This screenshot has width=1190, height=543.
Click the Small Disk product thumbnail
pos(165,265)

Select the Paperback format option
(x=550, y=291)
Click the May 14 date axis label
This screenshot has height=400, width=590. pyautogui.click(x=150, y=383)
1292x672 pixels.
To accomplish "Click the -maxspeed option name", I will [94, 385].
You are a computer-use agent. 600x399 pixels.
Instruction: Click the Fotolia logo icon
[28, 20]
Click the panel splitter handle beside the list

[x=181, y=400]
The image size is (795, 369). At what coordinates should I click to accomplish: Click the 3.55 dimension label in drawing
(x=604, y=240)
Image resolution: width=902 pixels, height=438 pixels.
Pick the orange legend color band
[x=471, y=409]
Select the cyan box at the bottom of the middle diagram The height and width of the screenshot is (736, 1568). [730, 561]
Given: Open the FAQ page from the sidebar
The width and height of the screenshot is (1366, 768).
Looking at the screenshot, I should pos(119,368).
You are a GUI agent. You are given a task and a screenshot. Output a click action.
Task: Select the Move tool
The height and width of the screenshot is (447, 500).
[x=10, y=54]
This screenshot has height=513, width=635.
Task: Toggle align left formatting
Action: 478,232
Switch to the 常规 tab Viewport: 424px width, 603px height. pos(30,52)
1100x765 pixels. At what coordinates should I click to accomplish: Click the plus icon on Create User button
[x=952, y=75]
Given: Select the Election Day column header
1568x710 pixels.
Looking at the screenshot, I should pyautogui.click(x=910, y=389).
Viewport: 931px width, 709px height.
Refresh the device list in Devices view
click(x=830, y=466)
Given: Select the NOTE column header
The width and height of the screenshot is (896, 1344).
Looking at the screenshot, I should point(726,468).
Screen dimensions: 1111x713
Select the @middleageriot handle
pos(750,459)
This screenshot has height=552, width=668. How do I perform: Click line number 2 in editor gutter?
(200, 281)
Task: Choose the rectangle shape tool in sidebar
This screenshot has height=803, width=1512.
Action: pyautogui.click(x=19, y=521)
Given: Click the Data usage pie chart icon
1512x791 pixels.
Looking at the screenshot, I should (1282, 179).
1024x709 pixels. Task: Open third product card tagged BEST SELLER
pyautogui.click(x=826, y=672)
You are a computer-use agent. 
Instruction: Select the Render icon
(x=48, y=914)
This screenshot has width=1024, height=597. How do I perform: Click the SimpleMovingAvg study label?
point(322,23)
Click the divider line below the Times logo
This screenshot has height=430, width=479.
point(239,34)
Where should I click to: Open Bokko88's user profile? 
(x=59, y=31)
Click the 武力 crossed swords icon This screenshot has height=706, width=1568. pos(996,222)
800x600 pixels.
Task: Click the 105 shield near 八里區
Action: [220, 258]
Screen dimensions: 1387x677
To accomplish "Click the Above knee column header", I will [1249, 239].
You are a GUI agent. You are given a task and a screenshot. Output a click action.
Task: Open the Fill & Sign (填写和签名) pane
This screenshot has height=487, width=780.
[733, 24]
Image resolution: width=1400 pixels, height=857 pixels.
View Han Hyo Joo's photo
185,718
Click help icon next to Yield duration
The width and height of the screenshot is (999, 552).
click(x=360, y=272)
++++++++
What you return must match the listing exactly, line for line.

This screenshot has width=1190, height=543.
Click the Small Disk product thumbnail
pos(165,265)

Select the Paperback format option
(x=550, y=291)
Click the May 14 date axis label
This screenshot has height=400, width=590. pyautogui.click(x=150, y=383)
1292x672 pixels.
To accomplish "Click the -maxspeed option name", I will [94, 385].
You are a computer-use agent. 600x399 pixels.
Instruction: Click the Fotolia logo icon
[28, 20]
Click the panel splitter handle beside the list

[x=181, y=400]
The image size is (795, 369). At what coordinates should I click to accomplish: Click the 3.55 dimension label in drawing
(x=604, y=240)
Image resolution: width=902 pixels, height=438 pixels.
Pick the orange legend color band
[x=471, y=409]
Select the cyan box at the bottom of the middle diagram The height and width of the screenshot is (736, 1568). [730, 561]
Given: Open the FAQ page from the sidebar
The width and height of the screenshot is (1366, 768).
Looking at the screenshot, I should pos(119,368).
You are a GUI agent. You are given a task and a screenshot. Output a click action.
Task: Select the Move tool
The height and width of the screenshot is (447, 500).
[x=10, y=54]
This screenshot has height=513, width=635.
Task: Toggle align left formatting
Action: 478,232
Switch to the 常规 tab Viewport: 424px width, 603px height. pos(30,52)
1100x765 pixels. At what coordinates should I click to accomplish: Click the plus icon on Create User button
[x=952, y=75]
Given: Select the Election Day column header
1568x710 pixels.
Looking at the screenshot, I should pyautogui.click(x=910, y=389).
Viewport: 931px width, 709px height.
Refresh the device list in Devices view
click(x=830, y=466)
Given: Select the NOTE column header
The width and height of the screenshot is (896, 1344).
Looking at the screenshot, I should point(726,468).
Screen dimensions: 1111x713
Select the @middleageriot handle
pos(750,459)
This screenshot has height=552, width=668. How do I perform: Click line number 2 in editor gutter?
(200, 281)
Task: Choose the rectangle shape tool in sidebar
This screenshot has height=803, width=1512.
Action: pyautogui.click(x=19, y=521)
Given: Click the Data usage pie chart icon
1512x791 pixels.
Looking at the screenshot, I should (1282, 179).
1024x709 pixels. Task: Open third product card tagged BEST SELLER
pyautogui.click(x=826, y=672)
You are a computer-use agent. 
Instruction: Select the Render icon
(x=48, y=914)
This screenshot has width=1024, height=597. How do I perform: Click the SimpleMovingAvg study label?
point(322,23)
Click the divider line below the Times logo
This screenshot has height=430, width=479.
point(239,34)
Where should I click to: Open Bokko88's user profile? 
(x=59, y=31)
Click the 武力 crossed swords icon This screenshot has height=706, width=1568. pos(996,222)
800x600 pixels.
Task: Click the 105 shield near 八里區
Action: [220, 258]
Screen dimensions: 1387x677
To accomplish "Click the Above knee column header", I will [1249, 239].
You are a GUI agent. You are given a task and a screenshot. Output a click action.
Task: Open the Fill & Sign (填写和签名) pane
This screenshot has height=487, width=780.
[733, 24]
Image resolution: width=1400 pixels, height=857 pixels.
View Han Hyo Joo's photo
185,718
Click help icon next to Yield duration
The width and height of the screenshot is (999, 552).
click(x=360, y=272)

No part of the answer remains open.